- PROBLEM TO SOLVE
Rewrite the data from the line with "The height and width of the screenshot is (308, 382)." up to and including the last line, swapping "Instruction" for "Directive" and leaving everything else the same.

- RECORDED DATA
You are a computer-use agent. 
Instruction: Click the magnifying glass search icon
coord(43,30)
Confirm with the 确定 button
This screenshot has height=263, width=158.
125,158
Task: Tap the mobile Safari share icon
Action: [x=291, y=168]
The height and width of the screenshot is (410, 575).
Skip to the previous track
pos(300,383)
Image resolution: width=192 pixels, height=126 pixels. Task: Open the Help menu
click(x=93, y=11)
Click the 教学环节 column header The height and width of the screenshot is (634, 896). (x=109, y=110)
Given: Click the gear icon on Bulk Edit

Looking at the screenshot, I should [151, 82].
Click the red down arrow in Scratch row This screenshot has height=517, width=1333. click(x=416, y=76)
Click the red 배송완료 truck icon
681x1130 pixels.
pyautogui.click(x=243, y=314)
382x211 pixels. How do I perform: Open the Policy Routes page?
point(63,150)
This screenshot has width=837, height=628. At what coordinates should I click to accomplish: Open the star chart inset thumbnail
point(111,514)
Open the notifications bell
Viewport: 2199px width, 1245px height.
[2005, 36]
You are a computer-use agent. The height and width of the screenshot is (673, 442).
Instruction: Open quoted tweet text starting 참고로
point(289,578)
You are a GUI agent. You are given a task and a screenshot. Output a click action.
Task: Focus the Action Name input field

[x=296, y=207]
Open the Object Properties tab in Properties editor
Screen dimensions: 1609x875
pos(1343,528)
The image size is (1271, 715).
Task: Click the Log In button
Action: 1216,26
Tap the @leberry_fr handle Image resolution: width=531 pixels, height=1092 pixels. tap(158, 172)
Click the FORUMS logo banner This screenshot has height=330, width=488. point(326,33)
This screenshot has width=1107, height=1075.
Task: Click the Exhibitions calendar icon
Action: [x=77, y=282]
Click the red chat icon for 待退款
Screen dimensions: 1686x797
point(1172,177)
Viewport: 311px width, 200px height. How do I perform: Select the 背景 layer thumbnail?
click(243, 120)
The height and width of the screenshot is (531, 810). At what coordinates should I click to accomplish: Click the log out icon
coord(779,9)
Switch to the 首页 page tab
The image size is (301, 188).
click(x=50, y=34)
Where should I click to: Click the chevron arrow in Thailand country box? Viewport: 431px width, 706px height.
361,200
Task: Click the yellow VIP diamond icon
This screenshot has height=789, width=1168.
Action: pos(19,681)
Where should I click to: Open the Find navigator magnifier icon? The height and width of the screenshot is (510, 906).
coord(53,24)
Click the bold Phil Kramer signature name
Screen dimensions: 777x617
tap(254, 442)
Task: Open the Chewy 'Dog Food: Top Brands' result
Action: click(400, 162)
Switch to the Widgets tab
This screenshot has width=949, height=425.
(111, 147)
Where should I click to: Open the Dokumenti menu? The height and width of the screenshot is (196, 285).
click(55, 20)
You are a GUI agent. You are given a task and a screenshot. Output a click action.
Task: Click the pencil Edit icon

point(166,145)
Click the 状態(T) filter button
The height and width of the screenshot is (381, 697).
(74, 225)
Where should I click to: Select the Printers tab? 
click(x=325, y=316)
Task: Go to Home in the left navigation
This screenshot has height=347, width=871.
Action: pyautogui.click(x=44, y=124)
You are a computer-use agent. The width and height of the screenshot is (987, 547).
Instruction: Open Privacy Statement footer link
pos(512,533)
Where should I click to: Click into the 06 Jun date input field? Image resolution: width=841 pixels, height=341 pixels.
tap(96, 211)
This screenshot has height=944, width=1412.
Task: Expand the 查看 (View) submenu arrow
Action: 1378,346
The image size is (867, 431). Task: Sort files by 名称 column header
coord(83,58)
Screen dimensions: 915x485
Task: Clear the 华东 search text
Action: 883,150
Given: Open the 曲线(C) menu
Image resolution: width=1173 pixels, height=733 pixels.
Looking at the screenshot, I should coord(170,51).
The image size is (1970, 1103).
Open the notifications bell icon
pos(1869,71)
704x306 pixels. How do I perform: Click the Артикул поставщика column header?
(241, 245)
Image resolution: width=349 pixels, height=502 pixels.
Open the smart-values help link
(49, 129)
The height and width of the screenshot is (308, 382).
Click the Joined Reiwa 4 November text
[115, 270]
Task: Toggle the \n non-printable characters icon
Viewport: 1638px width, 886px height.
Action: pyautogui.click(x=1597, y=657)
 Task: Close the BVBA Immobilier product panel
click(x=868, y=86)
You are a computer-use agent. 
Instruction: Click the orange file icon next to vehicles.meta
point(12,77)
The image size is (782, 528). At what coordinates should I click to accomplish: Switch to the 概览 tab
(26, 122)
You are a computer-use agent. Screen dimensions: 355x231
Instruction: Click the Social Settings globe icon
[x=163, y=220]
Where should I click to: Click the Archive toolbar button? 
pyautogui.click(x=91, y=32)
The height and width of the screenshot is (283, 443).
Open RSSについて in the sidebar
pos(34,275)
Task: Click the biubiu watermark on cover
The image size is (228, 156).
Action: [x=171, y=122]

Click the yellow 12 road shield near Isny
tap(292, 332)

- THE RESULT
The height and width of the screenshot is (308, 382).
Click the Joined Reiwa 4 November text
[115, 270]
Task: Toggle the \n non-printable characters icon
Viewport: 1638px width, 886px height.
Action: pyautogui.click(x=1597, y=657)
 Task: Close the BVBA Immobilier product panel
click(x=868, y=86)
You are a computer-use agent. 
Directive: Click the orange file icon next to vehicles.meta
point(12,77)
The image size is (782, 528). At what coordinates should I click to accomplish: Switch to the 概览 tab
(26, 122)
You are a computer-use agent. Screen dimensions: 355x231
Directive: Click the Social Settings globe icon
[x=163, y=220]
Where should I click to: Click the Archive toolbar button? 
pyautogui.click(x=91, y=32)
The height and width of the screenshot is (283, 443).
Open RSSについて in the sidebar
pos(34,275)
Task: Click the biubiu watermark on cover
The image size is (228, 156).
Action: [x=171, y=122]

Click the yellow 12 road shield near Isny
tap(292, 332)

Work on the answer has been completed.